Après la dispute Debbasch, l’affaire Le Deuff enflamme les listes de discussion des professeurs documentalistes. L’enjeu est énorme : savoir si le président du jury du Capes de documentation peut siéger ou s’il faut en changer. En toile de fond, une profession qui s’interroge sur son avenir…
Crise dans le jury du Capes
» Comment peut-on parler de morale en matière d’éducation et faire soutenir à des candidats une épreuve d’éthique de fonctionnaire, quand le jury interne de capes de documentation ne respecte pas les règles élémentaires de nomination », interroge Olivier Le Deuff sur son blog « Le guide des égarés ». Le lieu est bien connu des professeurs documentalistes qui parcourent avec passion les écrits de cet ancien collègue, devenu maitre de conférences à Bordeaux 3. Auteur d’un ouvrage sur « la formation aux cultures numériques », Olivier Le Deuff est un acteur très présent dans les débats de la profession, prenant partie récemment pour le manifeste de la Fadben par exemple. C’est tout ce parcours qui vaut à Olivier Le Deuff de faire partie du jury du Capes interne de documentation.

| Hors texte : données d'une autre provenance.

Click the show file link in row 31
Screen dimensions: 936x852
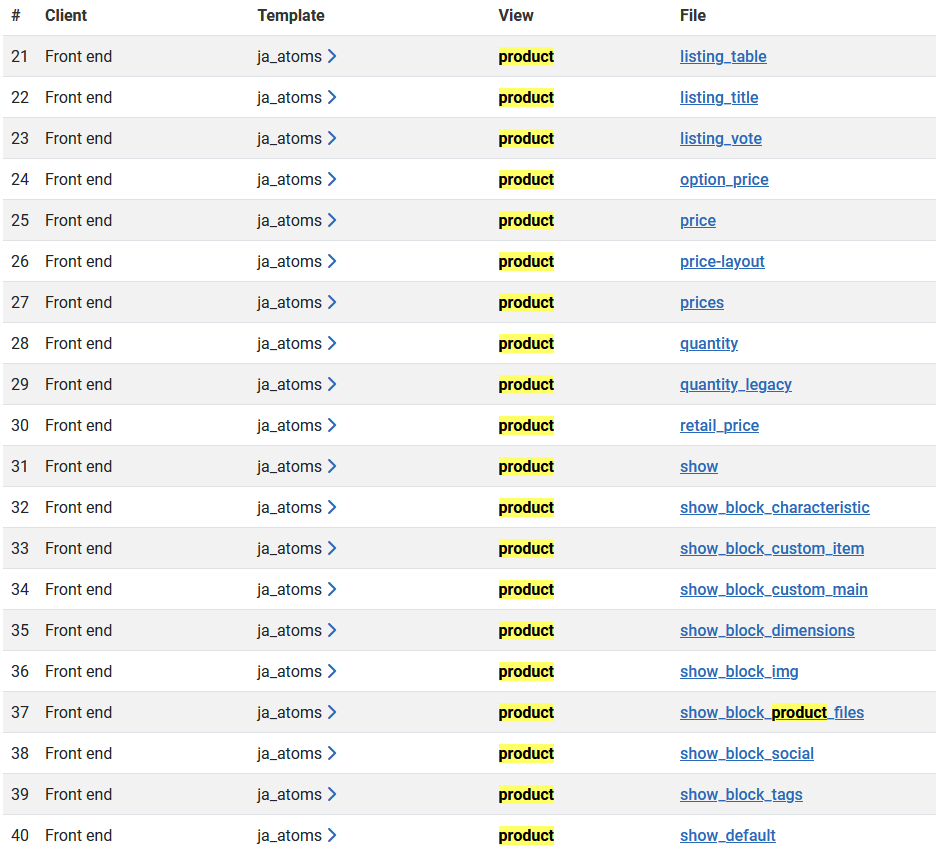[698, 466]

Mais que se passe-t-il donc dans le jury du Capes de documentation pour qu’on mette en doute son éthique ? Selon O. Le Deuff, le président du jury des Capes interne et externe, l’inspecteur général Jean-Louis Durpaire, n’aurait pas du être nommé à cette présidence car il aurait déjà siégé 5 fois, le nombre maximum fixé par le règlement. « Bonjour le cumul des mandats ! » assène O. Le Deuff en vrai combattant du verbe. Voilà le scandale rendu public : un membre du jury du Capes dénonce l’irrégularité de la composition du jury !
O. Le Deuff croit bon de donner une dimension politique à l’affaire en rappelant que JL Durpaire a été nommé inspecteur sous la droite et en attribuant sa désignation au jury du Capes au patron de la Dgesco, » artisan zélé de la politique de Châtel toujours en place ». En réalité, les présidents des jurys sont choisis par le DRH du ministère..
Crise dans la profession
Consulté par le Café pédagogique, le ministère ne commente pas les propos d’O. Le Deuff. Quant à O. Le Deuff, il justifie son action en arguant du » gel d’une cinquantaine de postes au capes externe l’année dernière » et du développement de « la politique des Learning Centers ».

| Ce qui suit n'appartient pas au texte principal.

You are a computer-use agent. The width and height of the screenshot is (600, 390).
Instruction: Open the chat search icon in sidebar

Présenté par l’institution comme l’avenir du CDI, le Learning center est devenu » centre de connaissances et de culture » en 2012. Il est longuement présenté dans une brochure officielle réalisée par un groupe de travail présidé par JL Durpaire. Dans ce Centre, on pourra » se former et apprendre de manière autonome, en bénéficiant à des moments précis de conseils, d’aide méthodologique ou disciplinaire. Ce nouveau cadre permet aussi au professeur documentaliste d’assurer une formation des élèves à la culture de l’information et des médias en développant les collaborations avec ses collègues ».

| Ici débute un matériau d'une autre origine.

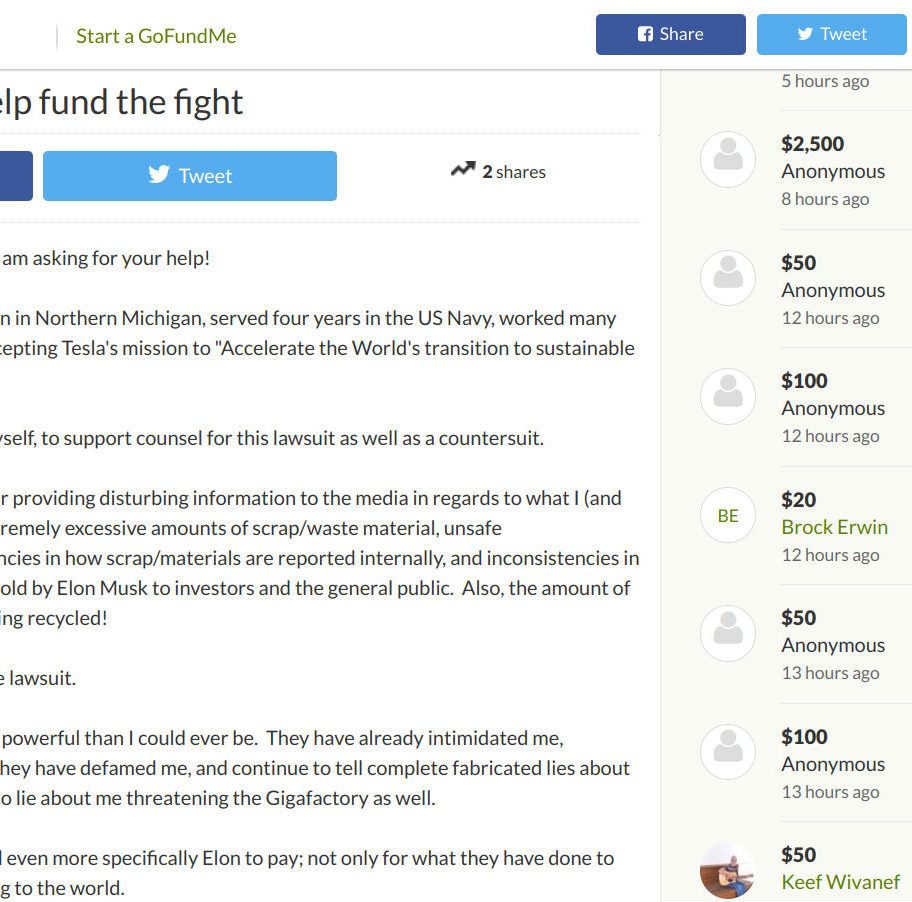912x902 pixels.
Task: Click the BE initials avatar of Brock Erwin
Action: (x=728, y=515)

C’est cette vision qui est repoussée par O. Le Deuff et une partie des professeurs documentalistes. Ils militent pour l’affirmation de la documentation comme une discipline à part entière avec horaire et programme obligatoires. « La FADBEN dénonce ainsi l’absence d’un véritable cadre institutionnel pour structurer cet enseignement et la non-reconnaissance d’un cadre didactique de référence pour penser les savoirs scolaires de l’information-documentation », écrit la Fadben, association professionelle des professeurs documentalistes, dans son manifeste de 2012. » La FADBEN revendique par conséquent la reconnaissance et la formalisation des contenus d’enseignement qui relèvent du domaine de spécialité du professeur documentaliste « .
Les professeurs documentalistes n’ont été recrutés sur Capes qu’à partir de 1989. Ce corps extrêmement récent a du mal être reconnu comme faisant partie de l’équipe pédagogique dans de nombreux établissements. Cette identité est contestée. Et cette incertitude sur sa place présente et son avenir éclaire le conflit pour la présidence du jury du Capes.